Wednesday 3 April 2013

Moving slowly


So it turns out I’m a member of the slow blogging movement. My membership is not official. There is no register (that I’m aware of), no selection process and no rigid criteria. So, technically, I suppose I might not actually be a member but since I learned of the movement’s existence I’ve decided to embrace it and, until I receive official correspondence advising me to the contrary, I’m declaring myself on board. Slow blogging simply means posting less often; once a week rather than twice a day.  The idea is quality over quantity and whilst I can’t make any claims to the former, I can to the latter. Slow? Very.  

Before I finished work to have Miss L I figured I’d be posting here a few times a week. That’s how often I did when I started and I assumed I’d pick up where I left off. I assumed wrong. I had overlooked the fact that whilst I wouldn’t be working in the sense of going to an office four times a week, I would still be working in the sense of looking after a toddler and a baby. In fairness neither scenario lends itself particularly well to oodles of spare time. Funny that! Even with Miss I in childcare a few days a week, free time to blog hardly abounds. Try as I might, between drop offs, Miss L’s naps and life, once a week is the most I can manage. And that’s fine because I’m not a news site, I’m a slow blogger!!

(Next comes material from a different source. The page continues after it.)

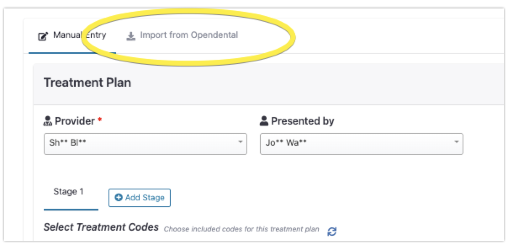
Task: Open the Presented by dropdown showing Jo** Wa**
Action: pyautogui.click(x=362, y=144)
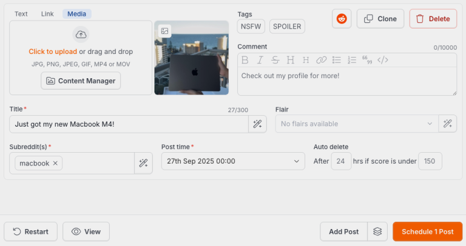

The slow blogging movement borrowed its name from the slow food movement which encourages people to eschew fast and frantic for leisure and long in the preparation of their meals. Frankly I think there is room for both. In the bloggosphere and the dining table. There are times when a quick dinner is the only thing but equally when time allows there is plenty to be said for slow cooking. And when that involves a lamb leg covered in sumac, sitting in a shallow bath of white wine in the oven at 150 degrees for five hours, the result is mouth-wateringly good. Perfection even. I know this because my sister made it this weekend and it was heaven.

So lovely was the whole weekend in fact that I didn’t touch my computer or even give it a second thought. The upside was that I had a nap everyday. This was partly because I could but also because my beloved Miss I, who has slept predictably well without drama since she was about 6 months old, had a few horrific nights. That bit wasn’t fun at all but the napping, the relaxing and the eating in between was. Oh boy the eating was good*. The downside was I didn’t write a blog which is why today you are stuck with my random ramblings about being a slow blogger instead of one of those intellectually challenging and insightful pieces I usually post. You know about photo frames and the like? Ha!

What did you get up to over Easter?

*Turns out my sister, my Mum and I all had the same idea for the Easter break; baking. Between us we made and devoured; Donna Hay’s white chocolate and macadamia biscuits, the Monday Morning Cooking Club’s Easter Chocolate Cake, Le Pain Quotidien’s baked cheesecake, Anneka Manning’s Date Crumble Slice, Rocky Road and the piece de resistance? Margaret Fulton’s Sticky Orange Buns from her original cookbook that was gifted to my mum on her 21st birthday. Margaret, on the strength of these buns alone, you are the very best cook this country has ever bestowed on this world. End. Of. Story.